Retype each of the following records word for word, with nothing changed.

Records on finding words and elements
╭──
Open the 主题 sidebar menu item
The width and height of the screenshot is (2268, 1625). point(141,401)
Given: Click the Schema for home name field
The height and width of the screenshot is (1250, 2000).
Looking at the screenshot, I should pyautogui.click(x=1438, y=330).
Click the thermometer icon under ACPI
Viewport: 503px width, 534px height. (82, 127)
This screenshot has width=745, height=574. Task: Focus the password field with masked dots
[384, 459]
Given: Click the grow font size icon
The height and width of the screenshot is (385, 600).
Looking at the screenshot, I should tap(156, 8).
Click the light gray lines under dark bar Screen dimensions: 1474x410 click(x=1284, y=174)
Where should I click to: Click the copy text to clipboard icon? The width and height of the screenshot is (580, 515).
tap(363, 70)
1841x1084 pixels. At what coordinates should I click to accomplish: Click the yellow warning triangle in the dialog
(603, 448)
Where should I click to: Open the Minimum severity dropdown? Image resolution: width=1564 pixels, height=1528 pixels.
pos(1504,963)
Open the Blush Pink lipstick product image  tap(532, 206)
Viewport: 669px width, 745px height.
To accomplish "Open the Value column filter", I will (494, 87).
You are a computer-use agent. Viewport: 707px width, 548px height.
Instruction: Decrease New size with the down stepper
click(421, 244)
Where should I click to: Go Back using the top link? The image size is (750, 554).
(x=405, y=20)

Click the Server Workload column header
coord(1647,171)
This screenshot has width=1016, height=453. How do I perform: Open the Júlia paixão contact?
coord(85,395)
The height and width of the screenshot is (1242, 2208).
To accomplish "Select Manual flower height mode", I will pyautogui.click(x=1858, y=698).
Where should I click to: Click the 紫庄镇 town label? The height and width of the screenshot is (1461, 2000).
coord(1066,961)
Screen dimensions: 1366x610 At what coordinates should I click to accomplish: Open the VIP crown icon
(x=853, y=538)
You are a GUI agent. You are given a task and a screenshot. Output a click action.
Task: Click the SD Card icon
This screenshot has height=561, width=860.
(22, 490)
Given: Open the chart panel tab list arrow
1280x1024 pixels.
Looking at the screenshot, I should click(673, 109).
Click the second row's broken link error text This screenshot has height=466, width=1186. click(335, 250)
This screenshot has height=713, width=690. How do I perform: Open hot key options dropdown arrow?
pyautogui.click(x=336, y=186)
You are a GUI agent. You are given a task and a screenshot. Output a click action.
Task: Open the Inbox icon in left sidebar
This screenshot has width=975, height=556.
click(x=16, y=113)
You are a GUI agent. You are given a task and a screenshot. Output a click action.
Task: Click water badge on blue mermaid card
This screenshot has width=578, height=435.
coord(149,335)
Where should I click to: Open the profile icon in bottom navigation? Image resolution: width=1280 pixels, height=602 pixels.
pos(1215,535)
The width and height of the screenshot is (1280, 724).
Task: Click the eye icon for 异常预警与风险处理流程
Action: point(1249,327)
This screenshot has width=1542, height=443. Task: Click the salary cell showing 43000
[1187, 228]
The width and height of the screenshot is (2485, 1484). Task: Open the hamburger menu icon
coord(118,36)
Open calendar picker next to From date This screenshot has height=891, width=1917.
╰──
[RESULT OF THE TASK]
Open the 主题 sidebar menu item
The width and height of the screenshot is (2268, 1625). point(141,401)
Given: Click the Schema for home name field
The height and width of the screenshot is (1250, 2000).
Looking at the screenshot, I should pyautogui.click(x=1438, y=330).
Click the thermometer icon under ACPI
Viewport: 503px width, 534px height. (82, 127)
This screenshot has width=745, height=574. Task: Focus the password field with masked dots
[384, 459]
Given: Click the grow font size icon
The height and width of the screenshot is (385, 600).
Looking at the screenshot, I should tap(156, 8).
Click the light gray lines under dark bar Screen dimensions: 1474x410 click(x=1284, y=174)
Where should I click to: Click the copy text to clipboard icon? The width and height of the screenshot is (580, 515).
tap(363, 70)
1841x1084 pixels. At what coordinates should I click to accomplish: Click the yellow warning triangle in the dialog
(603, 448)
Where should I click to: Open the Minimum severity dropdown? Image resolution: width=1564 pixels, height=1528 pixels.
pos(1504,963)
Open the Blush Pink lipstick product image  tap(532, 206)
Viewport: 669px width, 745px height.
To accomplish "Open the Value column filter", I will (494, 87).
You are a computer-use agent. Viewport: 707px width, 548px height.
Instruction: Decrease New size with the down stepper
click(421, 244)
Where should I click to: Go Back using the top link? The image size is (750, 554).
(x=405, y=20)

Click the Server Workload column header
coord(1647,171)
This screenshot has width=1016, height=453. How do I perform: Open the Júlia paixão contact?
coord(85,395)
The height and width of the screenshot is (1242, 2208).
To accomplish "Select Manual flower height mode", I will pyautogui.click(x=1858, y=698).
Where should I click to: Click the 紫庄镇 town label? The height and width of the screenshot is (1461, 2000).
coord(1066,961)
Screen dimensions: 1366x610 At what coordinates should I click to accomplish: Open the VIP crown icon
(x=853, y=538)
You are a GUI agent. You are given a task and a screenshot. Output a click action.
Task: Click the SD Card icon
This screenshot has height=561, width=860.
(22, 490)
Given: Open the chart panel tab list arrow
1280x1024 pixels.
Looking at the screenshot, I should click(673, 109).
Click the second row's broken link error text This screenshot has height=466, width=1186. click(335, 250)
This screenshot has height=713, width=690. How do I perform: Open hot key options dropdown arrow?
pyautogui.click(x=336, y=186)
You are a GUI agent. You are given a task and a screenshot. Output a click action.
Task: Open the Inbox icon in left sidebar
This screenshot has width=975, height=556.
click(x=16, y=113)
You are a GUI agent. You are given a task and a screenshot. Output a click action.
Task: Click water badge on blue mermaid card
This screenshot has width=578, height=435.
coord(149,335)
Where should I click to: Open the profile icon in bottom navigation? Image resolution: width=1280 pixels, height=602 pixels.
pos(1215,535)
The width and height of the screenshot is (1280, 724).
Task: Click the eye icon for 异常预警与风险处理流程
Action: point(1249,327)
This screenshot has width=1542, height=443. Task: Click the salary cell showing 43000
[1187, 228]
The width and height of the screenshot is (2485, 1484). Task: Open the hamburger menu icon
coord(118,36)
Open calendar picker next to From date This screenshot has height=891, width=1917.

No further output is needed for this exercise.